Hoje, não. A maioria da galera que está entrando na política não tem dinheiro.
Aí, aproveita a ferramenta do WhatsApp, que, como é gratuita, acaba dando um
“up” na divulgação do trabalho deles.
Monitoramento para excluir simpatizantes do adversário
Entre as tarefas de Ferreira, está o monitoramento de
eventuais “infiltrados” – quem declara voto em Fernando Haddad (PT) ou digita
“Lula Livre” acaba removido de imediato. Devido à dinâmica que chega a
ultrapassar mil mensagens por dia, precisou selecionar conhecidos “de
confiança” e promovê-los a administradores para controlar as discussões.

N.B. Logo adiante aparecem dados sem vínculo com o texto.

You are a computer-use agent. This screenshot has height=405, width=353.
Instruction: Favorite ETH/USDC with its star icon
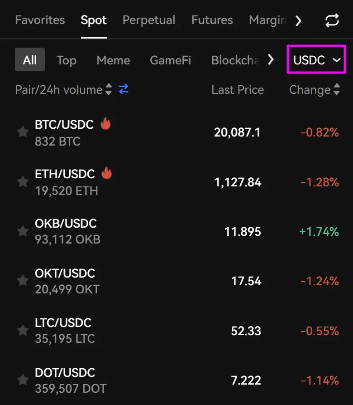[x=23, y=181]
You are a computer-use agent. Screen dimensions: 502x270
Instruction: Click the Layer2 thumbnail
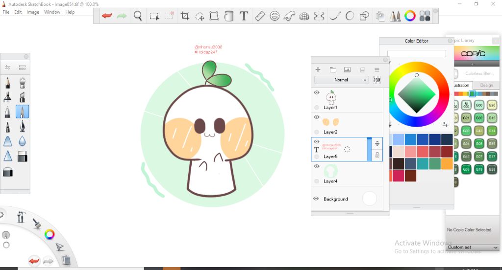click(x=331, y=122)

Muitos grupos são públicos. Para participar, basta entrar
por meio de links divulgados na internet. Um site reúne os endereços de 150
fóruns de WhatsApp — o clique garante o recebimento diário de vídeos, imagens e
memes prontos para viralizar, assim como um tanto de notícias falsas de origem
desconhecida.
— A capacidade de encaminhar mensagens e criar grupos
relativamente grandes coloca o WhatsApp em um lugar ambíguo: um espaço de
comunicação privada onde é muito fácil e barato transmitir desinformação —
pontua Márcio Ribeiro, pesquisador da USP.
Desenvolvido pelo professor Fabrício Benevenuto, do
departamento de Ciência da Computação daUniversidade Federal de Minas Gerais
(UFMG), o “Monitor de WhatsApp” vem acompanhando 350 grupos de discussão
política no aplicativo – a maioria, pró-Bolsonaro. Pela ferramenta, os
pesquisadores coletam imagens, vídeos, áudios e mensagens para analisar o ainda
incompreendido fenômeno das fake news.
– Esses grupos públicos são uma forma de espiar, por uma
fresta, o que está acontecendo no WhatsApp. São a porta de entrada para as
notícias falsas: neles, estão pessoas engajadas em ajudar seus candidatos e que
participam para espalhar o que realmente acreditam – diz Benevenuto.